Building Smarter, Shared Systems for the Future
The final section of the paper reflects on the strategic balance between humanitarian and government-led models. Humanitarian agencies are nimble, technically capable, and laser-focused on refugee needs, but their high costs and limited integration capacity restrict long-term reach. Governments offer scalability, legitimacy, and lower costs, but often lack urgency, especially in remote areas. The authors propose hybrid strategies like “piggybacking” and “shadow alignment,” where humanitarian agencies support governments in building capacity and systems compatible with national delivery chains.
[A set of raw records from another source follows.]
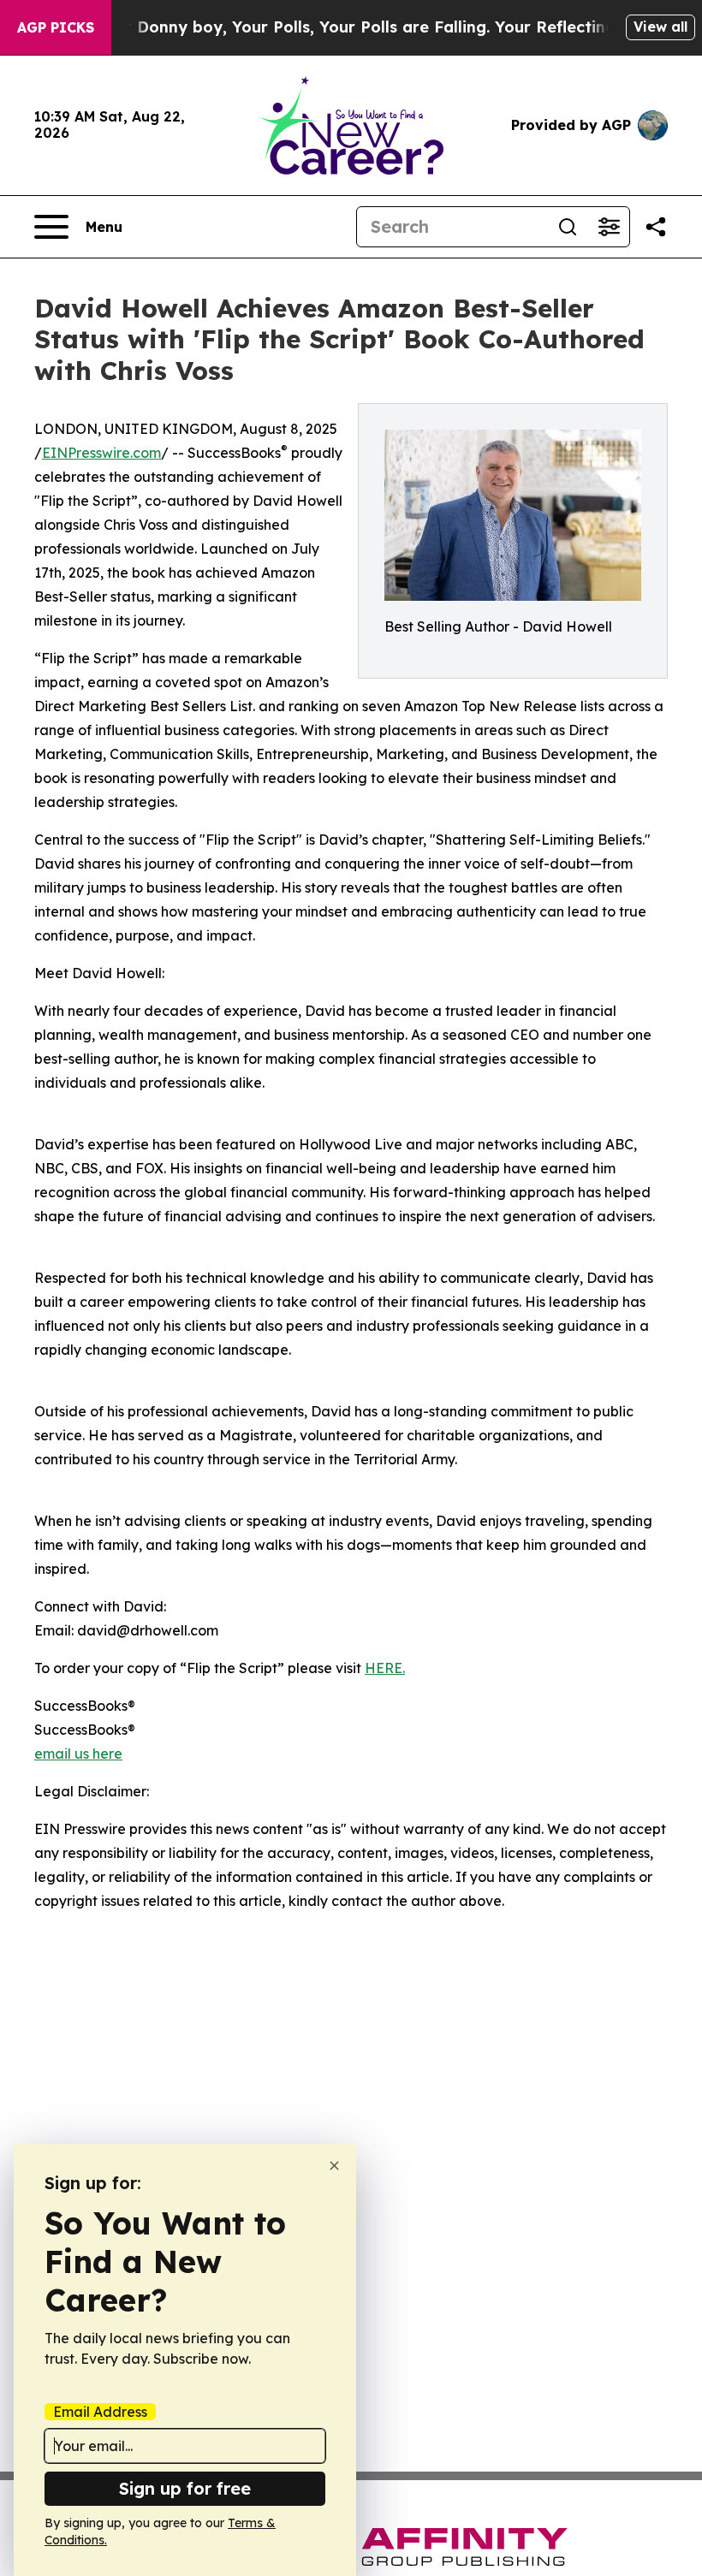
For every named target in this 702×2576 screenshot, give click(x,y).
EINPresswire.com (101, 452)
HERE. (385, 1668)
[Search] (567, 226)
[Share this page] (656, 227)
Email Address (100, 2411)
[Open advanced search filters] (608, 226)
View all (660, 26)
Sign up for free (185, 2488)
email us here (78, 1753)
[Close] (334, 2166)
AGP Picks (55, 27)
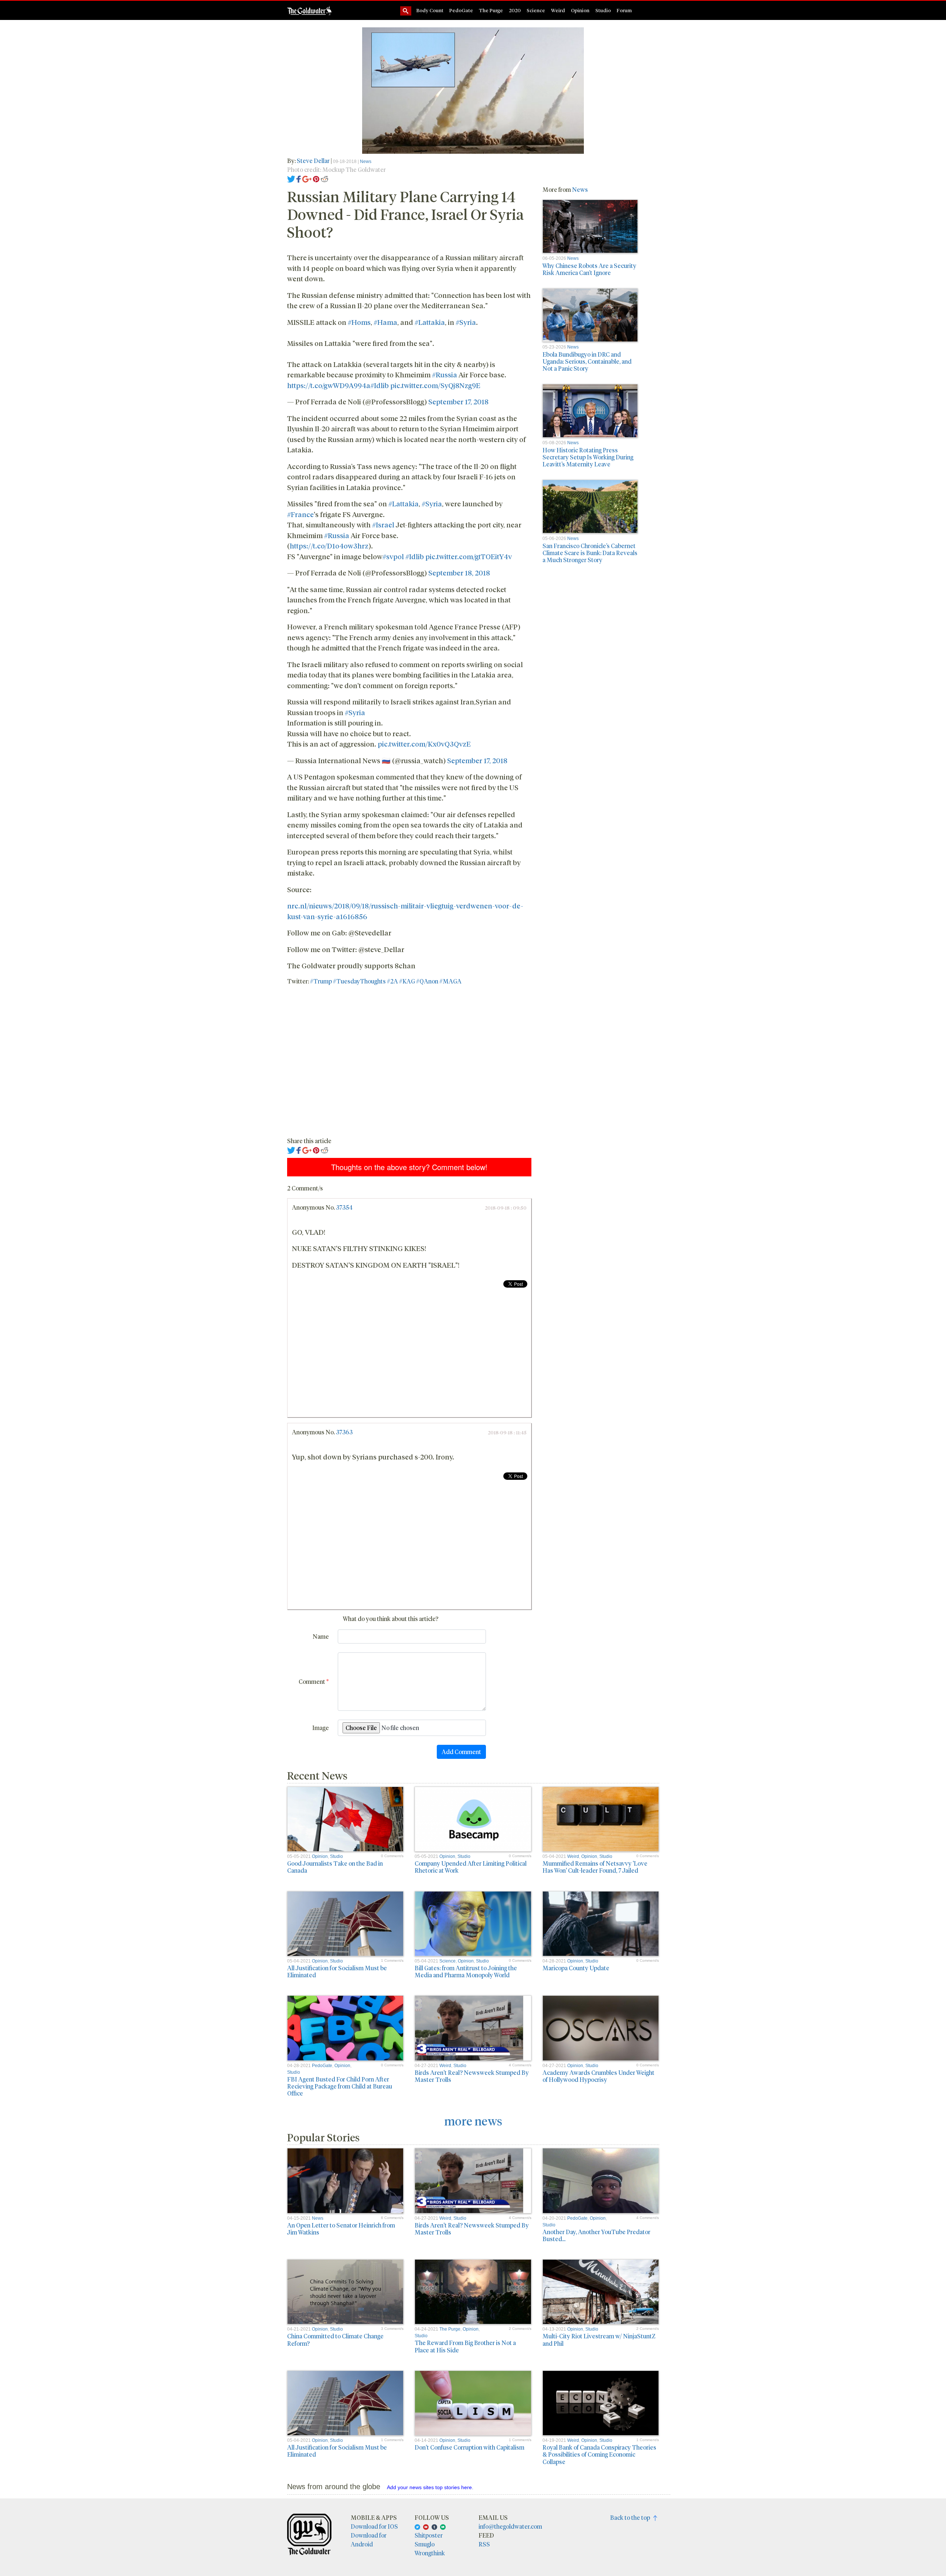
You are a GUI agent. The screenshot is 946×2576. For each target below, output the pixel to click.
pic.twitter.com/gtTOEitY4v (468, 556)
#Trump (321, 981)
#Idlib (379, 385)
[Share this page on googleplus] (307, 178)
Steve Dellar (313, 160)
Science (536, 10)
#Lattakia (430, 321)
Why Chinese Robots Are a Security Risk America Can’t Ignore (589, 269)
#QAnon (427, 981)
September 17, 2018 (458, 401)
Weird (558, 10)
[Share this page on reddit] (324, 178)
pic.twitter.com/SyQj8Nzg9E (435, 385)
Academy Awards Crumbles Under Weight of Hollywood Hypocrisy (598, 2076)
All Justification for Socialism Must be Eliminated (337, 1971)
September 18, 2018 (459, 572)
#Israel (383, 524)
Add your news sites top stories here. (430, 2487)
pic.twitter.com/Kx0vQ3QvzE (424, 743)
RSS (484, 2544)
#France (300, 514)
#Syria (466, 321)
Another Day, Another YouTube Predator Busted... (596, 2235)
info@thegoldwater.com (510, 2526)
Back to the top (631, 2517)
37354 (344, 1207)
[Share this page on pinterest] (316, 178)
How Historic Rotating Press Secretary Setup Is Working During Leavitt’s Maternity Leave (587, 457)
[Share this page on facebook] (298, 178)
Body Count (429, 10)
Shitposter (429, 2535)
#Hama (385, 321)
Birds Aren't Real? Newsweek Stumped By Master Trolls (472, 2076)
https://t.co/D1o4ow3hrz (329, 545)
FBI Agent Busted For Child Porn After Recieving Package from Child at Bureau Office (339, 2086)
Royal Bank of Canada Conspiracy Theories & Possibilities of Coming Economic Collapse (599, 2454)
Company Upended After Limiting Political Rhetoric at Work (471, 1866)
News (365, 161)
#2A (392, 981)
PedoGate (461, 10)
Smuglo (425, 2544)
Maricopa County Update (575, 1968)
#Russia (444, 374)
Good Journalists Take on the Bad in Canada (335, 1866)
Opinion (580, 10)
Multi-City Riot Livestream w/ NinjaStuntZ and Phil (599, 2339)
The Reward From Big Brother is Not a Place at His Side (465, 2346)
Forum (624, 10)
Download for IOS (374, 2526)
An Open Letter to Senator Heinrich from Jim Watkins (341, 2228)
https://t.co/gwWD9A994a (328, 385)
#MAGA (450, 981)
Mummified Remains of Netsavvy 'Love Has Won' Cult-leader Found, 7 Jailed (594, 1866)
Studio (603, 10)
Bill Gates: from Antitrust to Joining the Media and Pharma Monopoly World (466, 1971)
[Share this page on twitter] (291, 178)
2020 (515, 10)
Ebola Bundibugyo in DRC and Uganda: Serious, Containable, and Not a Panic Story (587, 361)
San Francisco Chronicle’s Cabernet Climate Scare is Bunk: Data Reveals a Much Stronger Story (589, 553)
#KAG (407, 981)
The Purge (491, 10)
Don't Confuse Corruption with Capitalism (469, 2447)
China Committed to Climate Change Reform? (335, 2339)
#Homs (359, 321)
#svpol (393, 556)
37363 (344, 1432)
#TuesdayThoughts (359, 981)
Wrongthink (430, 2553)
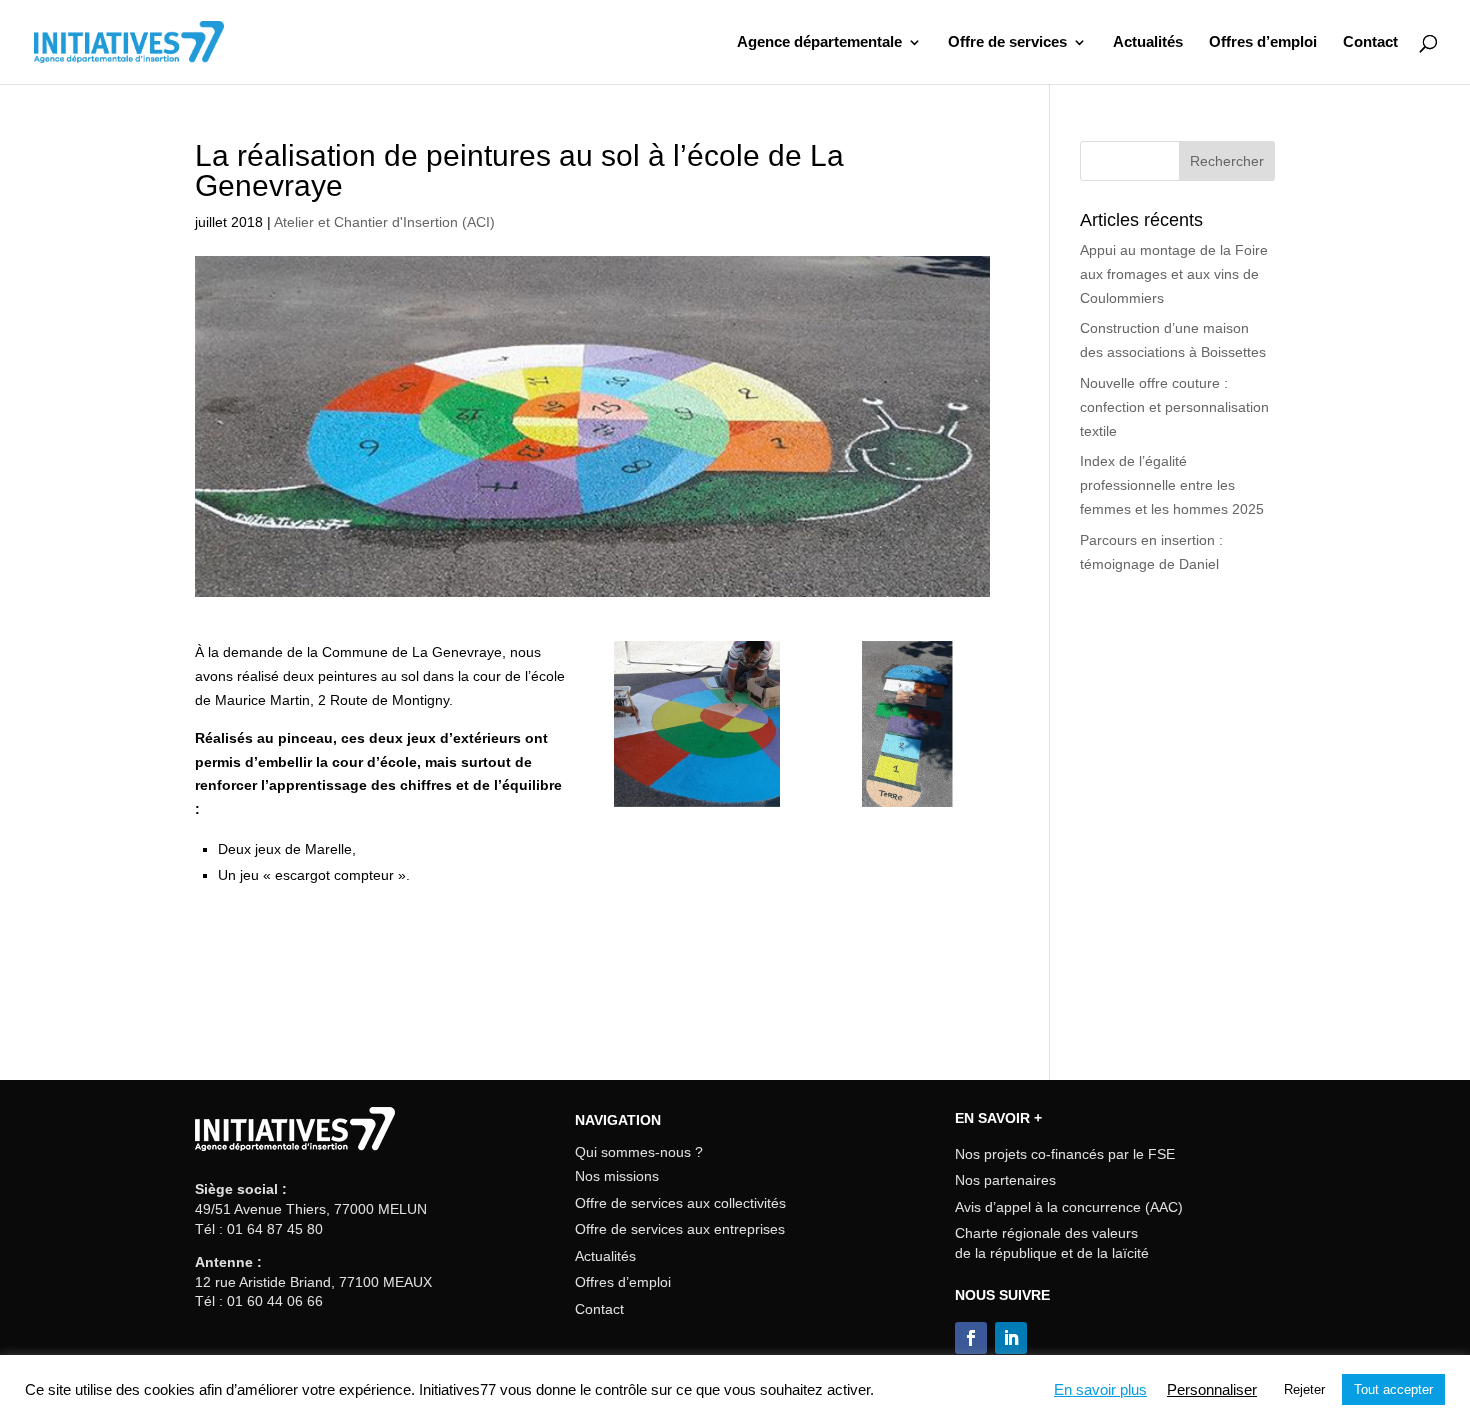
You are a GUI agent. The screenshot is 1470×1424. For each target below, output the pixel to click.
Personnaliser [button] (1212, 1390)
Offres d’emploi (1263, 42)
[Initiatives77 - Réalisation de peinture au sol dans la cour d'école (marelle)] (907, 807)
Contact (1370, 42)
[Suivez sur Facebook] (971, 1338)
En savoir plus (1100, 1390)
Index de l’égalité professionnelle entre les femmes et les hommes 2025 (1172, 485)
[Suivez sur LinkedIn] (1011, 1338)
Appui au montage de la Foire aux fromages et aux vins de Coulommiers (1174, 274)
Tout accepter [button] (1393, 1389)
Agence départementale (819, 42)
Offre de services (1007, 42)
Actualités (1148, 42)
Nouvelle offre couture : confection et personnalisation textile (1174, 407)
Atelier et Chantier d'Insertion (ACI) (384, 222)
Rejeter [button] (1304, 1389)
To make these hybrid models work, governments must invest in capacity building in underserved regions, identify institutional champions to sustain momentum, and enlist humanitarian partners to support targeting, communication, and grievance mechanisms. At the same time, humanitarian actors should plan for eventual handoff to national systems. These lessons align closely with the GCR’s vision and will be critical as the next wave of investments from IDA-21 and other donors aim to embed refugee protection within broader development agendas.
In sum, the paper makes clear that while challenges persist, the foundation is being laid for a more sustainable, inclusive, and evidence-based approach to refugee assistance in the Global South. With the right blend of political will, technical support, and adaptive design, safety nets can become lifelines not only for displaced populations but for the fragile communities that host them.